Second, low-wage employers will get continued access to these workers, preventing any serious pressure to raise wages.

Third, it will allow Liberals to earnestly claim they’ve cut back the TFW program, which is what’s getting all the bad press, without actually having to do any cutting.

Finally, it allows them to avoid the growing mess of expired work permits, which this government clearly doesn’t have the appetite to enforce. In their worldview, enforcing immigration rules isn’t progressive. Yet, moving a mess to a different room still means it’ll eventually have to be cleaned up—and, if it gets bad enough, someone’s eventually bound to argue the best course of action is to simply throw the entire thing out.

This is why it’s so difficult to take the Liberals’ pro-diversity claims seriously. Their actions, as already evidenced by rapidly shifting public opinion on immigration, continuously undermine long-term shared economic and cultural gains in favour of key stakeholders’ short-term financial interests.

Canada is lucky to still be a country where nuanced and level-headed conversation about immigration is not just possible but desired by voters. The public wants thoughtful solutions from policymakers, not marketers trying to sell them the same failed product in new packaging. That begins with recommitting to immigration in service of shared prosperity, not low-wage employers’ bottom lines.

Source: Sabrina Maddeaux: Canada can’t cynically rebrand temporary foreign workers and call it a day

McQueen: Liberals go hog wild on immigration, hoping to secure victory in 2029 and beyond

Once a partisan, always a partisan, in terms of how one looks at the issues, it would appear.

While certainly political considerations played a role, the increase in the number of permanent residents reflected the misguided belief that Canada needed a larger population to address an aging population and labour shortages.

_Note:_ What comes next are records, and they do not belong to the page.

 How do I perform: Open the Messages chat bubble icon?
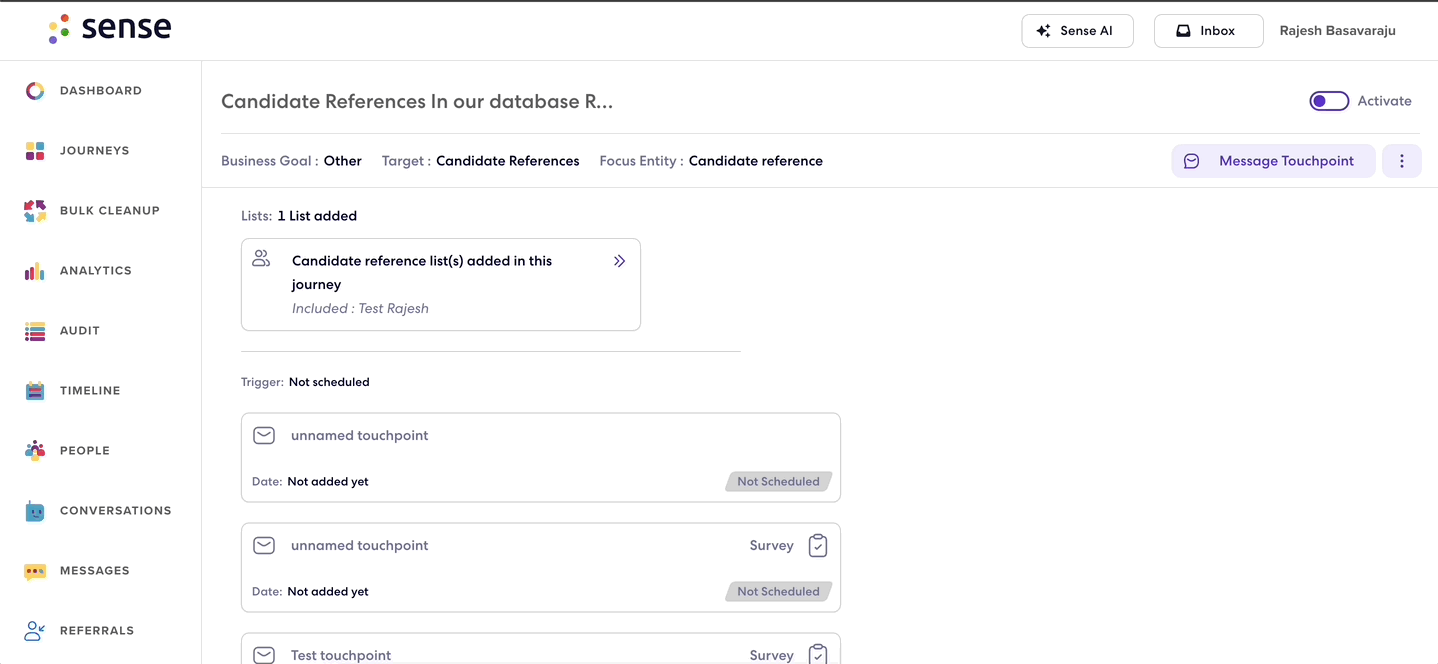click(x=35, y=571)
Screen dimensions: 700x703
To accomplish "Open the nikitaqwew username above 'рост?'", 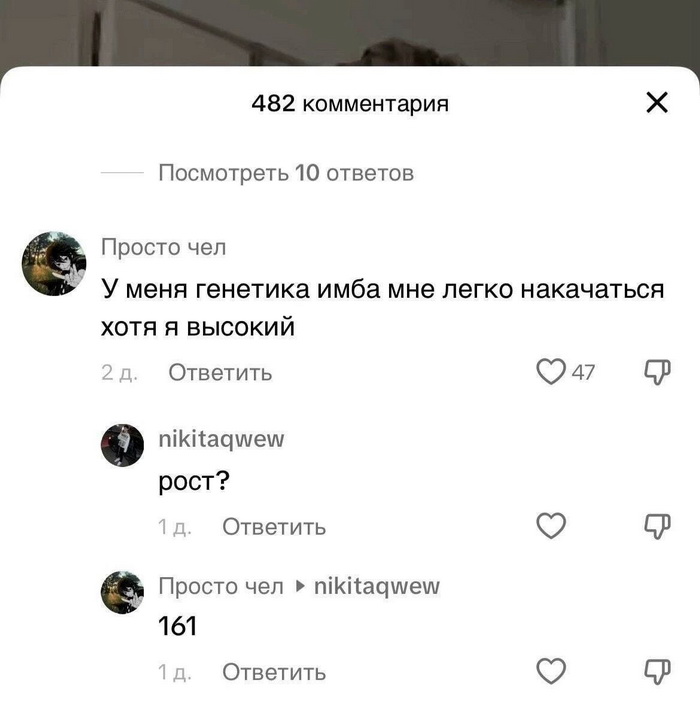I will (x=221, y=439).
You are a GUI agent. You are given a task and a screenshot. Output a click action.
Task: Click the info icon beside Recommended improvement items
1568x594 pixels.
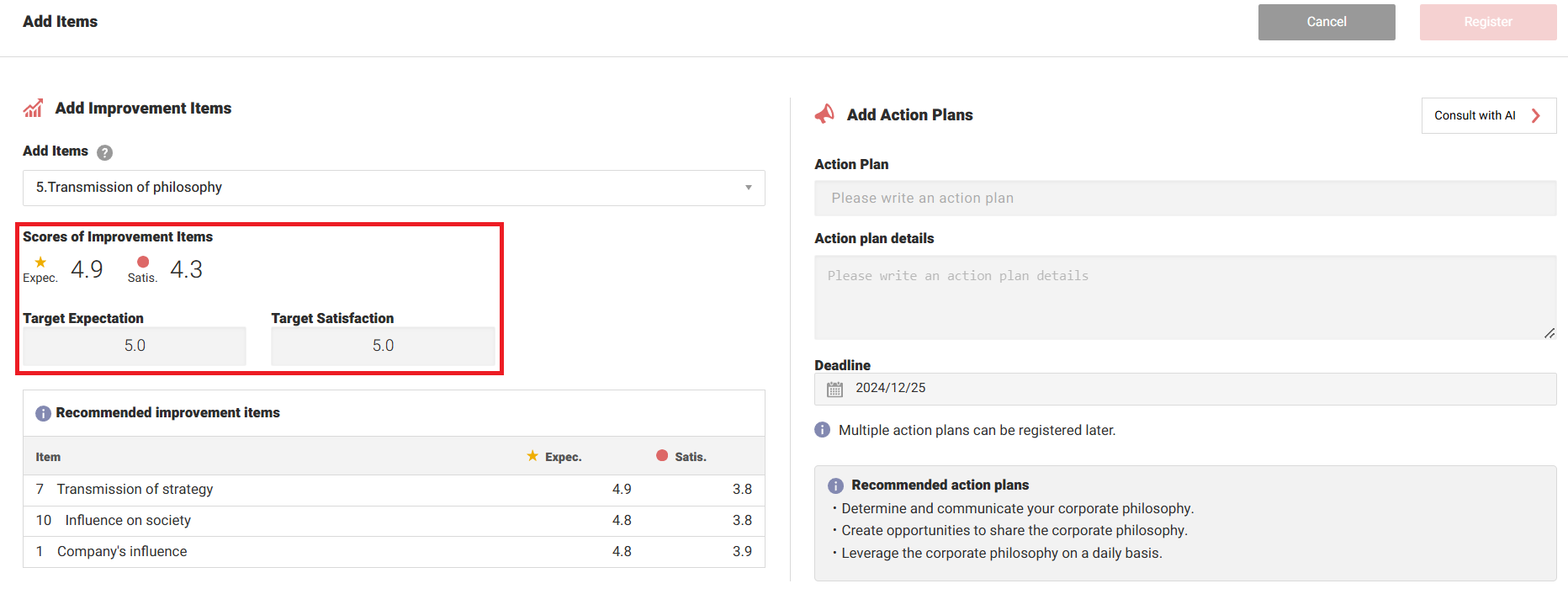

The increase in temporary workers responded, excessively, to business interests, and students to provincial governments and their education institutions.

And surprising, given that voting applies only to citizens, that McQueen doesn’t mention citizenship numbers. And assuming that all new Canadians favour the government of the day, reflects an earlier period and neglects the diversity among new Canadian voters.

…Consider that in 2021, Trudeau’s 5.6 million votes weren’t sufficient to secure another majority. His administration has brought in about 3.2 million new immigrants, and consciously allowed the number of temporary residents to swell to 2.8 million — a large chunk of whom have come post the 2021 election. More than any equivalent period in our history

One has to wonder if Trudeau has weaponized our Immigration system in an effort to build a new base of more than six million grateful future Liberal voters. What might look like “incompetence” may actually be the Liberal 2029 election strategy at work.